■ RAW RECORDS
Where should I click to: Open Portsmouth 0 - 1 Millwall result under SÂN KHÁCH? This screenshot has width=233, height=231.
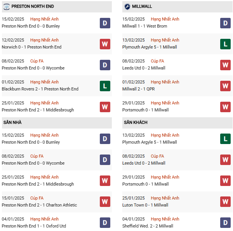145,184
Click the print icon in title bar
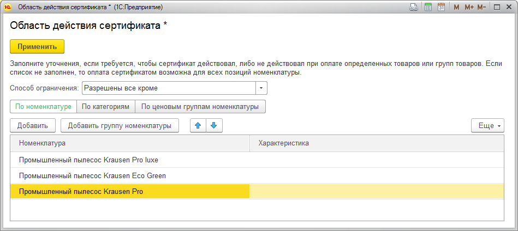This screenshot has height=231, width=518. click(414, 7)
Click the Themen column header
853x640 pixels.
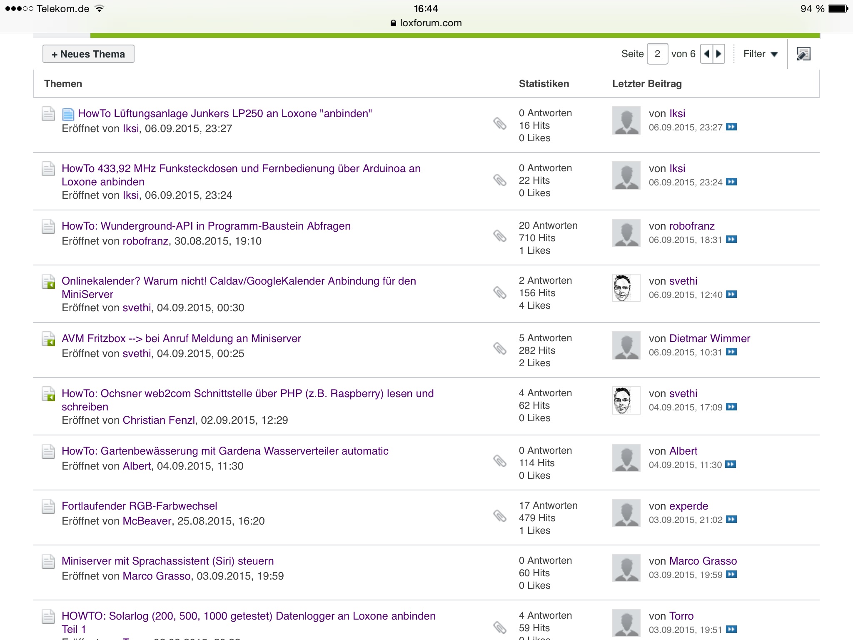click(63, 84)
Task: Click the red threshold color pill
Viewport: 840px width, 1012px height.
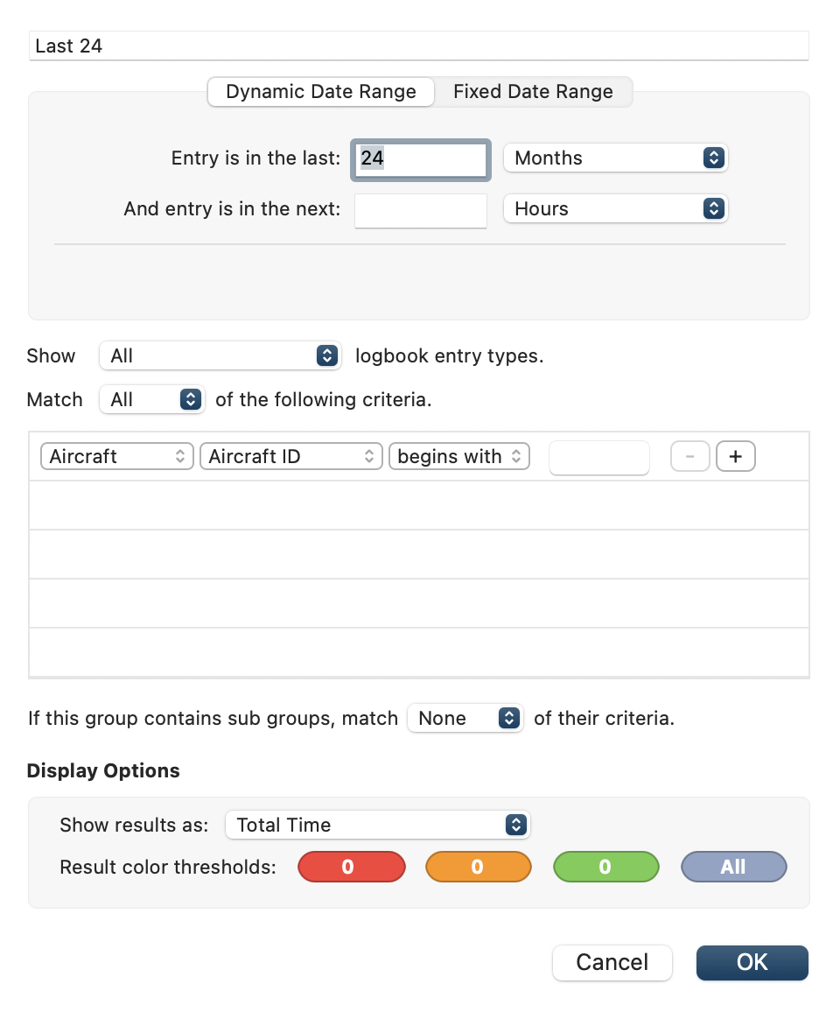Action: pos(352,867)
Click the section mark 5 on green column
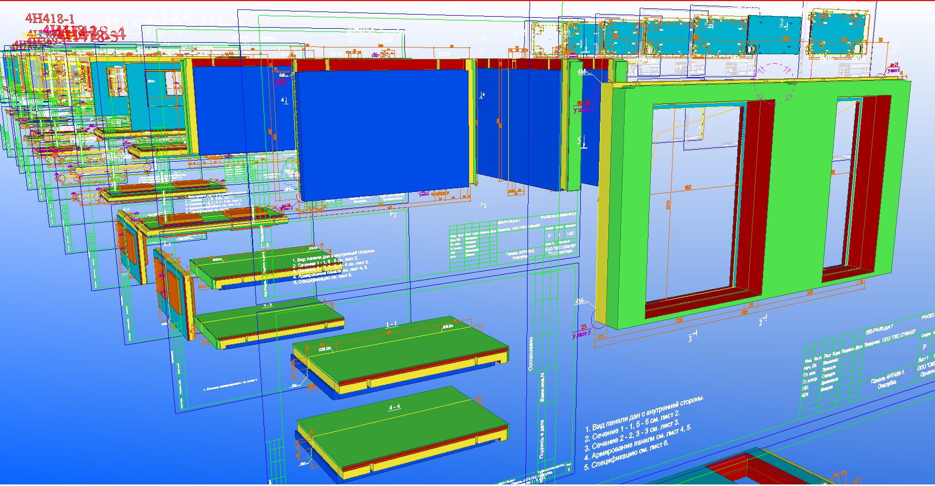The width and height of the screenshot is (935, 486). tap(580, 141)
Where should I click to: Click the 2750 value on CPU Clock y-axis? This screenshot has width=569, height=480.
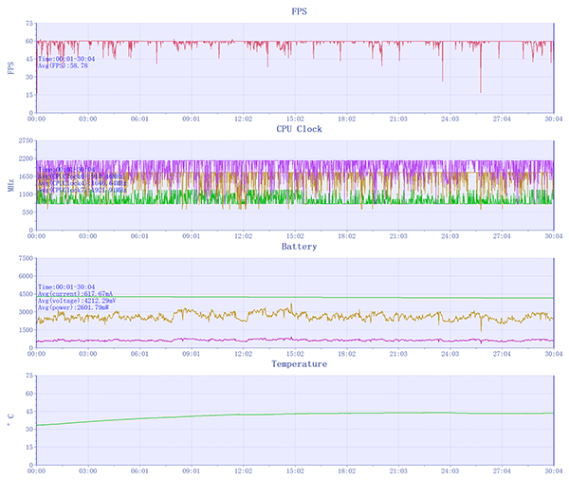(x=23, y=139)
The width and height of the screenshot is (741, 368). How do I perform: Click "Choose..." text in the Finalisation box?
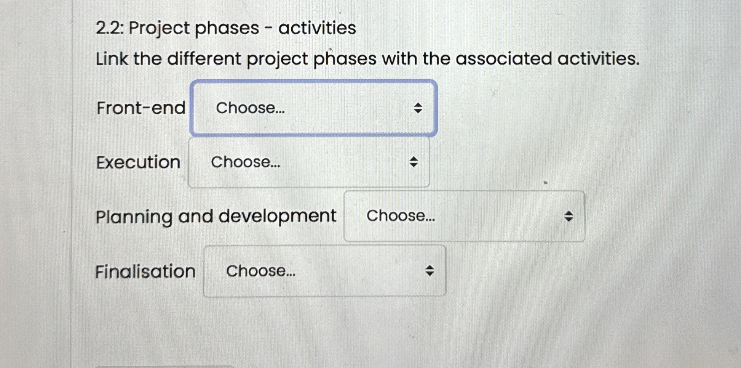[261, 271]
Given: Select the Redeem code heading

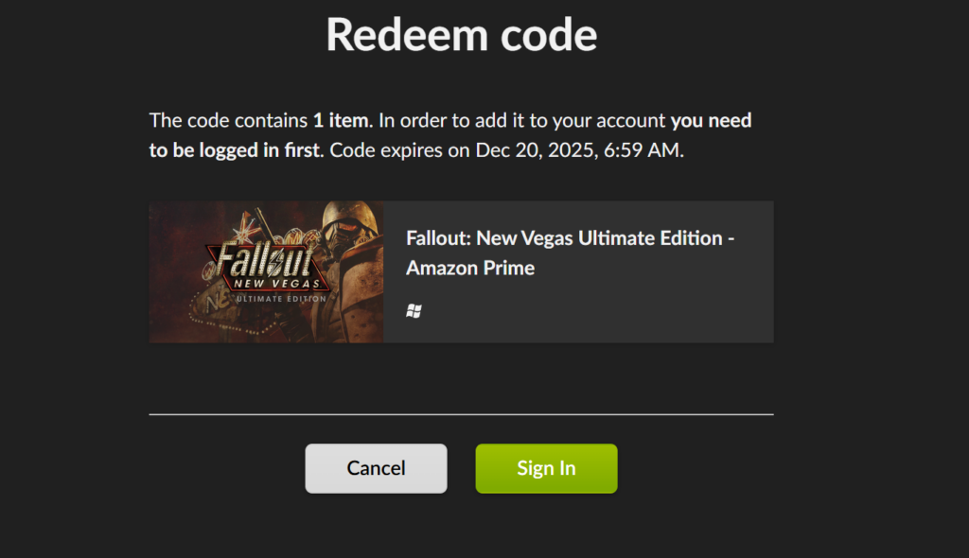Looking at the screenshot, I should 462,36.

■ WRITTEN INSTRUCTION
Rewrite the listing with every "column" changed to "row", keeping everything else the same and leaving out the pictures.

■ TASK ANSWER
Where should I click to: Open Portsmouth 0 - 1 Millwall result under SÂN KHÁCH? This screenshot has width=233, height=231.
145,184
Click the print icon in title bar
This screenshot has height=231, width=518. click(414, 7)
Click the Themen row header
853x640 pixels.
click(63, 84)
Task: Click the red threshold color pill
Viewport: 840px width, 1012px height.
Action: pos(352,867)
Click the section mark 5 on green row
The width and height of the screenshot is (935, 486). tap(580, 141)
Where should I click to: Click the 2750 value on CPU Clock y-axis? This screenshot has width=569, height=480.
(x=23, y=139)
The width and height of the screenshot is (741, 368). How do I perform: Click "Choose..." text in the Finalisation box?
[261, 271]
Given: Select the Redeem code heading

Looking at the screenshot, I should 462,36.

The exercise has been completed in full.